Contents |
[edit] Real benefit of a graph database for Wikipedia
The real benefit of a graph database for Wikipedia would be not to trace the full structure from one given node but to find similar articles and categories. With Gremlin you should be able to query all categories that are most often used with a given other category, categories that are most often used in pages that link to a given page etc. Such queries are very hard to answer with a relational database but easy in a graph database. By the way you should ask the Neo4j community if there is a bulk insert. 2500 arc per seconds sounds little. Isn't the whole database hold in main memory anyway? -- Jakob (not logged on and only read the Gremlin specs.)
- Hi Jakob! Finding similar pages and categories is indeed an interresting issue, I have been playing with that in the context of WIkiWord quite a bit. I have been using feature vectors to calculate similaries, and have been using links (in/out/category) as the features. Works pretty well, too :)
- Thanks for the pointer to Gremlin, that looks awesome! I'm not quite sure though any of the graph implementations quite fit our needs. Neo4j is disk-base and a bit too slow. Having to use Lucene just to associate the native IDs is somewhat annoying. Maybe I'll play with TinkerGraph a bit and see how that works out. However, Java isn't very memory-efficient. I'm looking for something that would allow me to have the structure of all wikis in memory all the time... -- Daniel 18:44, 29 July 2010 (UTC)
[edit] comparision
Interesting.
You give some numbers for how long it takes with neo4J, it'd be interesting to have the numbers for sql to compare against. --bawolff
- true - it's hard to compare directly though. The trivial, recusive approach would take extremly long, the algoithem i'm using with catscan is much faster, but limited by the max size of sql queries. Also, I'm afraid I can't invest much more time into benchmarking right now. -- Daniel 18:44, 29 July 2010 (UTC)
[edit] CatScan is for readers
Hi BrightByte. Nice work!
I'd love to see a CatScan-like feature more prominent, perhaps even include it in MediaWiki itself, rather than an external tool (as discussed here]). The fact that Neo4j is written in Java is no problem imho – for large sites we can expect them to install Java for tools like this (and Lucene). And for smaller sites, categories don't get that big, so a simple non-scaling solution in MediaWiki's core should work (in case smaller sites need that functionality at all).

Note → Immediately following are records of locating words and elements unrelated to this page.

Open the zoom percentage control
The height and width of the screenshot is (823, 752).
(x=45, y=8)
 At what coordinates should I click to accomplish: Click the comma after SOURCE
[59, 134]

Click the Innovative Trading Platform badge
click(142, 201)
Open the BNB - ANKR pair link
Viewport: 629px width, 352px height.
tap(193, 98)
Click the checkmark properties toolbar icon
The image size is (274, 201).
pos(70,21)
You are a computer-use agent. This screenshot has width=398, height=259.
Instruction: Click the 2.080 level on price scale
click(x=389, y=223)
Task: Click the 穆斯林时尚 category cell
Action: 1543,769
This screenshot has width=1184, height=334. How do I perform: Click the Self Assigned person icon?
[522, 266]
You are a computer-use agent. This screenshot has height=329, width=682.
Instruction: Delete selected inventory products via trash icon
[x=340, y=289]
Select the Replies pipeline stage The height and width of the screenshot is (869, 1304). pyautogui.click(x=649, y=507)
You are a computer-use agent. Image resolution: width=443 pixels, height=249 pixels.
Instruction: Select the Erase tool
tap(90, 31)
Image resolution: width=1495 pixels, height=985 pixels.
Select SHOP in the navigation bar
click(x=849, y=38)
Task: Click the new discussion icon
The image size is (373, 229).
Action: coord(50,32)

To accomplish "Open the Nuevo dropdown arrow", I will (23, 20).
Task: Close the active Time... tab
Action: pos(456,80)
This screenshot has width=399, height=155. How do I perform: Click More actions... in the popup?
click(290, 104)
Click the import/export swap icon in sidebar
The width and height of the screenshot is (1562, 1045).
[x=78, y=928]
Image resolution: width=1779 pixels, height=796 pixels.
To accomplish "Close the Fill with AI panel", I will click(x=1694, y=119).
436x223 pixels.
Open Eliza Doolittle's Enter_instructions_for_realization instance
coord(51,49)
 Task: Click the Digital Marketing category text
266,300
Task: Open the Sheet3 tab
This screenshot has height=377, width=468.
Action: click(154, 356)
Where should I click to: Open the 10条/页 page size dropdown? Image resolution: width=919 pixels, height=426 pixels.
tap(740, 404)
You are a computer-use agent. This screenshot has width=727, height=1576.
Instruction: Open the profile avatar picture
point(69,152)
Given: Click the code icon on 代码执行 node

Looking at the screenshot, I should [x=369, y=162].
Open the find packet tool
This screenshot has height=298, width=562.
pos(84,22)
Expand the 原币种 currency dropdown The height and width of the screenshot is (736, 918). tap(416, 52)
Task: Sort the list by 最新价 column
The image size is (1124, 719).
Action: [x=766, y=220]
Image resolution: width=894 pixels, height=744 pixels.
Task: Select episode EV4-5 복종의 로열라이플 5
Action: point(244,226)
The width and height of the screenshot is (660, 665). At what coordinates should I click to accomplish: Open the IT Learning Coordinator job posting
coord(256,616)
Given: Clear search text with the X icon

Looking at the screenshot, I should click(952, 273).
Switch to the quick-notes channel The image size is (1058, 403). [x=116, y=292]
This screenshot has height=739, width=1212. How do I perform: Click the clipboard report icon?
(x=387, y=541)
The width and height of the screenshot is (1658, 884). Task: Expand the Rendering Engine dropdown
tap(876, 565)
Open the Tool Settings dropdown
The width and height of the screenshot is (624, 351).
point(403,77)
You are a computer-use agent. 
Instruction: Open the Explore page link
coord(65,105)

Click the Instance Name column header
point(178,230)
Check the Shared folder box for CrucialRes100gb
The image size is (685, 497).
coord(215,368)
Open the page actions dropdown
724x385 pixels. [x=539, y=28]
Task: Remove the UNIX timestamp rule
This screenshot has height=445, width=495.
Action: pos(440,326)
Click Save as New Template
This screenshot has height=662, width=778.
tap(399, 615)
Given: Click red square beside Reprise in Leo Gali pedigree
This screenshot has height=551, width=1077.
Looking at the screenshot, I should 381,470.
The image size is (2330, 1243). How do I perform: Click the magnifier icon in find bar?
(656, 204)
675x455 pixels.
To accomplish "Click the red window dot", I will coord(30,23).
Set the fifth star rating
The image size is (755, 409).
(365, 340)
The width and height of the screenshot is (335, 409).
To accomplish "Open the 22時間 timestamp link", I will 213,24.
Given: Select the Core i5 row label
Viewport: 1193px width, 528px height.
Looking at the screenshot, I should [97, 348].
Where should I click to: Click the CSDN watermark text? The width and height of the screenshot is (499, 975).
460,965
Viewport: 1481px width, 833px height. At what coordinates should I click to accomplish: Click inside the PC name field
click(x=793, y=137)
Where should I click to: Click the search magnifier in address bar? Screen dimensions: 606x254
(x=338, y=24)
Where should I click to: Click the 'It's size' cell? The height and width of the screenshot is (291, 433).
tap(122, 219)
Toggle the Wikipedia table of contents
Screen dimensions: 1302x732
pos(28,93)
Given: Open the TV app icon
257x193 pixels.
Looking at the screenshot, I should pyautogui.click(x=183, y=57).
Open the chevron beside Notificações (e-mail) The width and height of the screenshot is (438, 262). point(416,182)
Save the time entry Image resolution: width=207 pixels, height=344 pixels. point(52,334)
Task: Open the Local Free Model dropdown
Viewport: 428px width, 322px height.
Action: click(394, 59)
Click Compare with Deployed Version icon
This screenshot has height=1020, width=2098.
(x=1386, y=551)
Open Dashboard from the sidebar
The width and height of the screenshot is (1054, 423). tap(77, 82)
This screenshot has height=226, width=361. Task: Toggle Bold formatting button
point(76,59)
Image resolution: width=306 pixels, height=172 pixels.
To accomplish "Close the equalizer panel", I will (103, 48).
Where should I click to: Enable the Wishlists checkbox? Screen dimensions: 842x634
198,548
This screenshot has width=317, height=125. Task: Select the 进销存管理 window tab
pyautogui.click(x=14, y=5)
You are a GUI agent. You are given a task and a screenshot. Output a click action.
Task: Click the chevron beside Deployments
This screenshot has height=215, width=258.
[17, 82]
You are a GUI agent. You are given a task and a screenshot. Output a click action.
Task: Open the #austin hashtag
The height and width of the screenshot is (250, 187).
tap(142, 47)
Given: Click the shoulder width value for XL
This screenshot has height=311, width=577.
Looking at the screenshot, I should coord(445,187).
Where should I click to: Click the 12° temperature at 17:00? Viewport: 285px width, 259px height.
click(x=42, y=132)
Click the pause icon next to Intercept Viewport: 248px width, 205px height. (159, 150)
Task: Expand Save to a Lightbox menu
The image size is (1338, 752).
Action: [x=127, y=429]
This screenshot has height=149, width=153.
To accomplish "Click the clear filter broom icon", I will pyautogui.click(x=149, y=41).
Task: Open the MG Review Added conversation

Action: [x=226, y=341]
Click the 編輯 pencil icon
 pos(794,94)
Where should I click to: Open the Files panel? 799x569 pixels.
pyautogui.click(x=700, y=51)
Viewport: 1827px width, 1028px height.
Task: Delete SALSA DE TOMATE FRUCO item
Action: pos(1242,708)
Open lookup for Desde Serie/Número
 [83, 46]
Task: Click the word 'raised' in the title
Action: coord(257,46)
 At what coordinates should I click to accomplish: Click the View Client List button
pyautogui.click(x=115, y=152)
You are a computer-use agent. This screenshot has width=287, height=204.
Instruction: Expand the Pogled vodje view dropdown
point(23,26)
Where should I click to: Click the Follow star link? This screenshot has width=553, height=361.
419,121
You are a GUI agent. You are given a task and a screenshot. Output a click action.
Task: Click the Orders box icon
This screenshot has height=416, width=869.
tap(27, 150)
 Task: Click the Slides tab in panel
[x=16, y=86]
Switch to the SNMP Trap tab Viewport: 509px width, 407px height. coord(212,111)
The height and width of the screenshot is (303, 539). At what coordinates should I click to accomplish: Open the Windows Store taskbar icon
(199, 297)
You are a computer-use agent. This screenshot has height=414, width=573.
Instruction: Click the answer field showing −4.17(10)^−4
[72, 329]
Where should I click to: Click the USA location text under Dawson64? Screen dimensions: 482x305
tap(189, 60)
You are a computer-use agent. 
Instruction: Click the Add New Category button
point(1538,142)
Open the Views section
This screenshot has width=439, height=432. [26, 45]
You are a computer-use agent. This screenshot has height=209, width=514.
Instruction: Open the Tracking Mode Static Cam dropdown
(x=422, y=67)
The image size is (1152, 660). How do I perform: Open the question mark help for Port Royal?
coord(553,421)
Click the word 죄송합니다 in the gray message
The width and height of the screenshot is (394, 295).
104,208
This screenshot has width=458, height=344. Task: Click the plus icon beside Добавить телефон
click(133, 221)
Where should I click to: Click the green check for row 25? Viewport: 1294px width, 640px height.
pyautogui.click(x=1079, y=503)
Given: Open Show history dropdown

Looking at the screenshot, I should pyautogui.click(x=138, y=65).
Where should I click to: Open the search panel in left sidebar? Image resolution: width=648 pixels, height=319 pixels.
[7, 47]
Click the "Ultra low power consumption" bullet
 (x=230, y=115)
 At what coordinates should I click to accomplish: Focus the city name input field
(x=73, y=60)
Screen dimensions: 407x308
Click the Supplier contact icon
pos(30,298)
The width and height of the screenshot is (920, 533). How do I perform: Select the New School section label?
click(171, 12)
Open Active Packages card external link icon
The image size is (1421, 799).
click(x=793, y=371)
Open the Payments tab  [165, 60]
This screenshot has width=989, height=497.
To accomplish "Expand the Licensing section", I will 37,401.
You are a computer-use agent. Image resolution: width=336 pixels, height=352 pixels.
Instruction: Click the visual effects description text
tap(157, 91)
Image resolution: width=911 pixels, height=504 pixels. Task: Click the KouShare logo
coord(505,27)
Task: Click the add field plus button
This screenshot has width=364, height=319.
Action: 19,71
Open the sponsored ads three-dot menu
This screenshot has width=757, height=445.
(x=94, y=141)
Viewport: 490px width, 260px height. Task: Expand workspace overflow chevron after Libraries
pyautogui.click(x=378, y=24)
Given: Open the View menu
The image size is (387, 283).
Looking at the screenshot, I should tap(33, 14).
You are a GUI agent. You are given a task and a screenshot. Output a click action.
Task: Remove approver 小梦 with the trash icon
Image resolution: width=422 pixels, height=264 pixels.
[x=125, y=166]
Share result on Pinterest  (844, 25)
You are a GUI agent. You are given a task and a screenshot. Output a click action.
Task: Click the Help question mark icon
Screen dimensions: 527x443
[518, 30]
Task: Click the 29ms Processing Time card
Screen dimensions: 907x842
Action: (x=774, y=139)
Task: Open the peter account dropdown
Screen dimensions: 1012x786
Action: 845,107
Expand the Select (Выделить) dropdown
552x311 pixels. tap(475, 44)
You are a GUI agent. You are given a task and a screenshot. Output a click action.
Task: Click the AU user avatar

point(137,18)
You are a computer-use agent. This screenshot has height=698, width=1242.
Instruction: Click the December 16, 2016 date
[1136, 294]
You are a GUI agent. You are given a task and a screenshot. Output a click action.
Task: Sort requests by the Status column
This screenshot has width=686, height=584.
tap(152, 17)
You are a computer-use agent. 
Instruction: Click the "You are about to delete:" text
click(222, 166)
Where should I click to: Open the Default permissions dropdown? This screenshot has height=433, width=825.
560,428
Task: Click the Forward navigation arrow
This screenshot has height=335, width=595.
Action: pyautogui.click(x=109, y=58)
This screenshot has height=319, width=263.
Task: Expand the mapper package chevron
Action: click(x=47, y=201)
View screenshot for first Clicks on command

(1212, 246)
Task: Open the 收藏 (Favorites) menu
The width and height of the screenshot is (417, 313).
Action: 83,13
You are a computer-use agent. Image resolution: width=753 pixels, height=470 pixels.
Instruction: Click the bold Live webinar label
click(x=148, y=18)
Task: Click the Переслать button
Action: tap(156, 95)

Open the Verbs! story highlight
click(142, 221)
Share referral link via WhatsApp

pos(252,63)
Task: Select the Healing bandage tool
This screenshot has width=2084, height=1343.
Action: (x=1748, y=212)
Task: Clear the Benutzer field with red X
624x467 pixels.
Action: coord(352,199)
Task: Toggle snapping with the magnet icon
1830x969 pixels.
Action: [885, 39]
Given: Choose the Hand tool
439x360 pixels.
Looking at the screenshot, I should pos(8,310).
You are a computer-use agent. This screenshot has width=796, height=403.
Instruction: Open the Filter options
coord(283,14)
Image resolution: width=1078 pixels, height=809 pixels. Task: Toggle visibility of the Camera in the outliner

It has always been my understanding that CatScan is not only for tech-folks and Wikipedia contributors, but mostly for readers. This more efficient and scaling approach gives the opportunity to provide that service to more users.
Bests, --Church of emacs 09:09, 29 July 2010 (UTC)
- In my experience, CatSCan is mostly for editors and admins: people doing maintenance stuff in specific topic areas (look at tnew pages about physics, check disputed pages in the category religion, etc). But once it gets more efficient and better integrated, it could be used for each - in particular, it could be used to improve image search. Often enough, you find no images in a given category - because they are all in subcategories. Being able to expand the result automatically to include subcategories would help wikipics a lot. -- Daniel 18:44, 29 July 2010 (UTC)
[edit] Request: Can you use this to create an index/classification system for Wikipedia articles?
Thanks a lot for your work. I work on offline releases of the English Wikipedia, and we have one remaining technical problem - we cannot easily produce an index of our articles. We produced a collection of 31,000 articles (called Version 0.7) earlier this year, but the index had significant problems in it. We produced it by analysing category keywords, and based on these I created a lookup table manually which assigned words like "Warsaw" to a category of "Poland-related", etc. We used this to create a classification scheme with things like Polish artists, etc. Not ideal, but it gave us a basic start.
We tried to look at the category organisation problem you've been addressing, but found it fraught with challenges caused by the hierarchical system. For example, this building comes under the high-level category of "Chemistry" because it is a public house, i.e., it serves alcohol, and alcohol is a chemical substance. However it also comes under "England" which is a good mapping for indexing purposes. Clearly if we create an index or classification scheme, it would be nice to list this under "Buildings in England" but not under "Chemistry". Can your program solve this?
Please forgive me, I don't read code, and my understanding of the technical side of this is very poor - I teach chemistry! But if you can see how to solve this problem for us, we would be extremely grateful! Thanks, Walkerma 19:39, 30 July 2010 (UTC)